Farmers overwhelmingly supported Trump in the 2016 election, welcoming how he championed rural economies and vowed to repeal estate taxes that often hit family farms hard.
Now those same farmers are seeing crop prices fall and export markets shrink after Trump’s tariffs triggered a wave of retaliation from buyers of U.S. apples, cheese, potatoes, bourbon and soybeans.
“A lot of people in the ag community were willing to give President Trump the benefit of the doubt,” said Brian Kuehl, executive director of Farmers for Free Trade. “The reason you are seeing people increase the pressure now is because the pressure is increasing on them. Now the impact is really starting to hit. It is not something you can just take lightly.”
His group, along with the U.S. Apple Association, will start running television ads on Tuesday attacking Trump’s tariffs in Pennsylvania and Michigan, apple-growing states that could play a role in which party controls Congress after the November elections.
Trump, a Republican, has said farmers will not become a casualty in any trade war, floating ideas like subsidizing those hurt by tariffs.
Even before trading partners imposed tariffs, U.S. farmers were facing a tough year. Net farm income was expected to fall 6.7 percent to $59.5 billion in 2018, according to the U.S. Agriculture Department.
Now an even more bearish tone hangs over agricultural markets due to trade spats with NAFTA partners Canada and Mexico, plus mounting tensions with China and Europe.
After Trump imposed tariffs on steel and aluminum imports, Mexico imposed a 20 percent tariff on imports of U.S. apples, potatoes and cranberries.

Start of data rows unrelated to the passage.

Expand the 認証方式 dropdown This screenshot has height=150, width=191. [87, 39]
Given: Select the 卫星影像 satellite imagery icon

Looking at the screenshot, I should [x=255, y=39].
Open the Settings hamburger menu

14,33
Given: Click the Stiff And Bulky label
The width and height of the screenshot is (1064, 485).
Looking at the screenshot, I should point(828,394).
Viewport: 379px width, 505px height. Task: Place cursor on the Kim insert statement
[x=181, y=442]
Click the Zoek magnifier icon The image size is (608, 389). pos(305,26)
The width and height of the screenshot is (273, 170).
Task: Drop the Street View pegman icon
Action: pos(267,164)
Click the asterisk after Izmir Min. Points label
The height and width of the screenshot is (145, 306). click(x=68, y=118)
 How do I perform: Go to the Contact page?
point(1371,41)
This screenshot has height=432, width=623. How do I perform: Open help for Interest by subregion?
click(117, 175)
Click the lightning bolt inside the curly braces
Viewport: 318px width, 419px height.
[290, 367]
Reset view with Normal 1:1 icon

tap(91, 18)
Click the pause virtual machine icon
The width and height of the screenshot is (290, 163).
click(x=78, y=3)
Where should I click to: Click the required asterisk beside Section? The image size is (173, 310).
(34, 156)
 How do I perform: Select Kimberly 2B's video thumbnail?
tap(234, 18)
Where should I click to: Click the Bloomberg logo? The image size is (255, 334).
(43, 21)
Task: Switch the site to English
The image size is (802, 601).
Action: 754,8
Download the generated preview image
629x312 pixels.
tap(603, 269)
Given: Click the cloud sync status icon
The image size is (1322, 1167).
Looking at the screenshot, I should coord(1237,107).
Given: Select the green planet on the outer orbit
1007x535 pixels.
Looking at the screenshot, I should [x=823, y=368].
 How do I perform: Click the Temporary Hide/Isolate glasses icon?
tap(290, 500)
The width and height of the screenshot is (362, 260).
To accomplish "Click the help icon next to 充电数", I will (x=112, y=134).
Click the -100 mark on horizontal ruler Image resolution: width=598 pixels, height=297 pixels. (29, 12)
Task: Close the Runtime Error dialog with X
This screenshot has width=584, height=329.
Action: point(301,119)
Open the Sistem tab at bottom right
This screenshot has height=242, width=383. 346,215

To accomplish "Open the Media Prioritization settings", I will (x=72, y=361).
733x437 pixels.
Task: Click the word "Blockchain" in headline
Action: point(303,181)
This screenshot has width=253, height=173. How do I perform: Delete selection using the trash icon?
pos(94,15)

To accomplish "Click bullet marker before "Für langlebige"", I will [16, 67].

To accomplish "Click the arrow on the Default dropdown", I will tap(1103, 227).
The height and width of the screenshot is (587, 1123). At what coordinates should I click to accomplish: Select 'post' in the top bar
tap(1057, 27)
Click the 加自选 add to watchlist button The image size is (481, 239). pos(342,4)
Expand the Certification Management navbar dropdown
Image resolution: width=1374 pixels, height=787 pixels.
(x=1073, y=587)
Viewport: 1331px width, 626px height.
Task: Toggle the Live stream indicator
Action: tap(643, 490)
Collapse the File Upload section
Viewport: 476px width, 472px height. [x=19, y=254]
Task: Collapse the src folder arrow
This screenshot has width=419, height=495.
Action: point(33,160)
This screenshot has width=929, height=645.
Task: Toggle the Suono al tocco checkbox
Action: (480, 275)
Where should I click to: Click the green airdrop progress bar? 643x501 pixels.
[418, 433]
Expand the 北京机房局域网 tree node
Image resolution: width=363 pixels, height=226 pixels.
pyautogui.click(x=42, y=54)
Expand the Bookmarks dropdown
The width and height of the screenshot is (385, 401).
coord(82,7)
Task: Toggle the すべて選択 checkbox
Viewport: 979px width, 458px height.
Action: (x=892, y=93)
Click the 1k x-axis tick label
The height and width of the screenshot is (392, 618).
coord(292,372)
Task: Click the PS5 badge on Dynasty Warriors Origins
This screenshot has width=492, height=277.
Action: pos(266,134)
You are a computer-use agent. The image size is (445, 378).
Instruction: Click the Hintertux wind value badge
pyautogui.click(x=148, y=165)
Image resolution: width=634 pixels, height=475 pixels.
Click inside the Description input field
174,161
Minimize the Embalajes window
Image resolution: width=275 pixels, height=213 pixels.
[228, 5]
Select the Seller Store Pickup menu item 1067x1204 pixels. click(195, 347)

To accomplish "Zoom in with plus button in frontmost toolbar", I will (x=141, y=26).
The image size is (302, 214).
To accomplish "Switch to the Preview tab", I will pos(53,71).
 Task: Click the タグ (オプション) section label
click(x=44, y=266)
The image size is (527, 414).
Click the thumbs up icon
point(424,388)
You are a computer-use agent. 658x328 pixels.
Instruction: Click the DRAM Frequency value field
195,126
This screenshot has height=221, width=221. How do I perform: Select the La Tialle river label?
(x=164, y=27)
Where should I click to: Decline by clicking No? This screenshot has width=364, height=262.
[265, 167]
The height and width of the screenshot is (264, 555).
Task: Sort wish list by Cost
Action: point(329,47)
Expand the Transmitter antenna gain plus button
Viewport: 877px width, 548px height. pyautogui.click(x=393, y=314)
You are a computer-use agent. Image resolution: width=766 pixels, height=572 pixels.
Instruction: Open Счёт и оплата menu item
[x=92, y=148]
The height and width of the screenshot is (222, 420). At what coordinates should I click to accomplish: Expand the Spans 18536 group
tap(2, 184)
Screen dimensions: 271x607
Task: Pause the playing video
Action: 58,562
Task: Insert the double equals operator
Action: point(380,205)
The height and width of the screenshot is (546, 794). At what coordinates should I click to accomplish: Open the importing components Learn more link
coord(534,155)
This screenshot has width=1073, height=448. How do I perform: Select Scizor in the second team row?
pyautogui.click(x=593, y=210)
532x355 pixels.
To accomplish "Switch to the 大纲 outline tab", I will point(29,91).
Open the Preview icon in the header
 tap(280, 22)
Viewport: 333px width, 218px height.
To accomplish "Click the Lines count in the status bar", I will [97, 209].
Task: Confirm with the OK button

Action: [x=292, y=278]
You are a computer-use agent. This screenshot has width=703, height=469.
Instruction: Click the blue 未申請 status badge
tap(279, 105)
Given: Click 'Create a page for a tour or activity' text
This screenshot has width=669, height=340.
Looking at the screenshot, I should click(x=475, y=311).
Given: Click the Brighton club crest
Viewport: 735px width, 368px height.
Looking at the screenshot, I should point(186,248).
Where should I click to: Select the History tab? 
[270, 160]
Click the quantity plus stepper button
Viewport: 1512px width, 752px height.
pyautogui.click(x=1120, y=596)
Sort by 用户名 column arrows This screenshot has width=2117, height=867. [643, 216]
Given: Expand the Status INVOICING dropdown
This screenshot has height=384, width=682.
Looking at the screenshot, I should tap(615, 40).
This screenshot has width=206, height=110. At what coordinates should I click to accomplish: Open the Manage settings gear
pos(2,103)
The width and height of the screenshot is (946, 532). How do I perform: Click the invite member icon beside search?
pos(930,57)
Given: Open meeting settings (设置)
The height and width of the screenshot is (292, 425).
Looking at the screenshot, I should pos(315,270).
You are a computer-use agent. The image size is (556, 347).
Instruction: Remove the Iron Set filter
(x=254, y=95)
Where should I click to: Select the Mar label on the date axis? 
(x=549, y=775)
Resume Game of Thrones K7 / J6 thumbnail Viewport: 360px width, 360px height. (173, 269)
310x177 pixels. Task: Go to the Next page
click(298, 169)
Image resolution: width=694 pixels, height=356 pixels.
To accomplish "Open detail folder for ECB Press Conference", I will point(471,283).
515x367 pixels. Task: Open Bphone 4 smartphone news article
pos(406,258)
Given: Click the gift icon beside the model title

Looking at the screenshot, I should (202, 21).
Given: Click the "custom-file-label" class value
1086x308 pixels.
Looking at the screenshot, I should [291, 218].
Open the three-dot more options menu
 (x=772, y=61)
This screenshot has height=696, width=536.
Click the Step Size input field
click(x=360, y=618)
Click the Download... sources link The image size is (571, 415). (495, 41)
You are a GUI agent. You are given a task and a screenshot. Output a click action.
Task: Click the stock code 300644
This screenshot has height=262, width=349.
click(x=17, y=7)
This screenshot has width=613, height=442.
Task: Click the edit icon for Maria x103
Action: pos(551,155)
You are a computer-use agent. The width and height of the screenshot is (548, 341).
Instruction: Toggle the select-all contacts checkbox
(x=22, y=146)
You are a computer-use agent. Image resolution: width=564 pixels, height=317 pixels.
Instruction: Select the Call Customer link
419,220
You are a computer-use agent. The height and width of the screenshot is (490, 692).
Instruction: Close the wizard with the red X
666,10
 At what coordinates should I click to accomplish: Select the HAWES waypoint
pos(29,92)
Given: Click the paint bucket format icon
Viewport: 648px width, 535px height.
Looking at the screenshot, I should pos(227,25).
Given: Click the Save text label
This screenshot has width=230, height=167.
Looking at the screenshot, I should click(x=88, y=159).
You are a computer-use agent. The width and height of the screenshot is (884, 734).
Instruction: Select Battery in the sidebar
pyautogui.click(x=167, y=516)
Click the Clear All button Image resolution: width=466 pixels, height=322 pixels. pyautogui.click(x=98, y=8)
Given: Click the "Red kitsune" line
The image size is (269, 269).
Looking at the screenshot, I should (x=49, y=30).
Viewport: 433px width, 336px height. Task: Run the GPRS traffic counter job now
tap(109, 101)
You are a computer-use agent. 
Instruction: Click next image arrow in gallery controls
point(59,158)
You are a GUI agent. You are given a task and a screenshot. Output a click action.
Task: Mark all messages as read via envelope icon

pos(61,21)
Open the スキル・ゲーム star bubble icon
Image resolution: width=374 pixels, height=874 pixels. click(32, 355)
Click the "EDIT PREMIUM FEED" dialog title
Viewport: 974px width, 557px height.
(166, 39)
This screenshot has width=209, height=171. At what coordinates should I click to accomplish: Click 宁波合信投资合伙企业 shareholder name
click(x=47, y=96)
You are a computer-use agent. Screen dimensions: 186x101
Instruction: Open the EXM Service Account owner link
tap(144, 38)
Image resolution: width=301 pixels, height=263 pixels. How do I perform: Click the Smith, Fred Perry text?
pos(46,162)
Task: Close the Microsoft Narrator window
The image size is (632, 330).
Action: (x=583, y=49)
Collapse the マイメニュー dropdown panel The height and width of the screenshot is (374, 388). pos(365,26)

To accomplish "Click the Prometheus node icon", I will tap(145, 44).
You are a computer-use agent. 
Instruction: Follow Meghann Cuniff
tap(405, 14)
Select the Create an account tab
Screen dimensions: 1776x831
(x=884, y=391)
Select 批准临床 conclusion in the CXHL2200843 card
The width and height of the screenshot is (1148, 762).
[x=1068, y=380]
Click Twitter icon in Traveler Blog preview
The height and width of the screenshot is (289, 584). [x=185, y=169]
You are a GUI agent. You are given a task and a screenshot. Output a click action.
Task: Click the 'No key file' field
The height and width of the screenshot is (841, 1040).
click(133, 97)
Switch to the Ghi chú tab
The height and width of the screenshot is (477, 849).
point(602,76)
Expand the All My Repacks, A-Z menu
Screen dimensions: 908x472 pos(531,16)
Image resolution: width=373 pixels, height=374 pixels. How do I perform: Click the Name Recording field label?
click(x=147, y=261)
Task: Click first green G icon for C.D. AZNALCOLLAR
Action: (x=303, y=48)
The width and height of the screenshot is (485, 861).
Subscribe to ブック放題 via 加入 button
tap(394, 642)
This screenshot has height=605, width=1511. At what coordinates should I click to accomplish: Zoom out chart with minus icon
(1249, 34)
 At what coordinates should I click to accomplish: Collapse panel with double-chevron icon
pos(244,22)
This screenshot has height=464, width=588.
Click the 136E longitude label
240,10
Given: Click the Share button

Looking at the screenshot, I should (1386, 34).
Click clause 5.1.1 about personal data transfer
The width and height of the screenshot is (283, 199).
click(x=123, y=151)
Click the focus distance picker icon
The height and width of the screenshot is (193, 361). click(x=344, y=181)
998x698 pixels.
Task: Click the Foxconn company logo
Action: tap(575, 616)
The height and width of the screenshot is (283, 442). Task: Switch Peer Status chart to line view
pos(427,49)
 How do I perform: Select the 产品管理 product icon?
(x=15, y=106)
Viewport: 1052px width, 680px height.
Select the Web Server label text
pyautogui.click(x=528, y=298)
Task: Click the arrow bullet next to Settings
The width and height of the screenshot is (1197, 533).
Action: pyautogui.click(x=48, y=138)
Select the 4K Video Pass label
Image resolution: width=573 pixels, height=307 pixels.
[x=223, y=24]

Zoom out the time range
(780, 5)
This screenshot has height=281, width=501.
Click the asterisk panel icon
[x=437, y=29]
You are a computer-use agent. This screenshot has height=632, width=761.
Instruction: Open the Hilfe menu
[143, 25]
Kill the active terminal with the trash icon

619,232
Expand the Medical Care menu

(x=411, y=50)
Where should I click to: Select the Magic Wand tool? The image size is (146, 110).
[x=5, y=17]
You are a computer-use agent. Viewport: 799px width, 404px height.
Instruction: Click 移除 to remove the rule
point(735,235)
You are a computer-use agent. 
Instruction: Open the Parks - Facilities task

Last week, Trump imposed $50 billion in tariffs on China. Beijing retaliated with a 25 percent tariff on U.S. soybeans and other goods starting July 6, sending soybean futures Sc1 to a two-year low and throwing into doubt forecasts for U.S. soybean exports to rise 11 percent this marketing year.
China’s tariffs could contribute to a 30 percent drop in income for Ohio corn and soybean farmers this year, said Ben Brown, manager of an Ohio State University farm program.
If the tariffs stay in place, net farm income in Ohio could drop as much as 63 percent in 2019, he said.
Last week, the American Soybean Association said it was disappointed and for weeks had implored the Trump administration to “find non-tariff solutions to address Chinese intellectual property theft and not place American farmers in harm’s way.”
The group added that the White House has ignored its requests for meetings.
The timing also hurts farmers, as it is too late in the season for farmers to adjust planting plans.
“Crops are in the ground and will soon be ready for harvest,” said Casey Guernsey with Americans For Farmers and Families. “We need the certainty of knowing that there will be market availability in order to sell them.”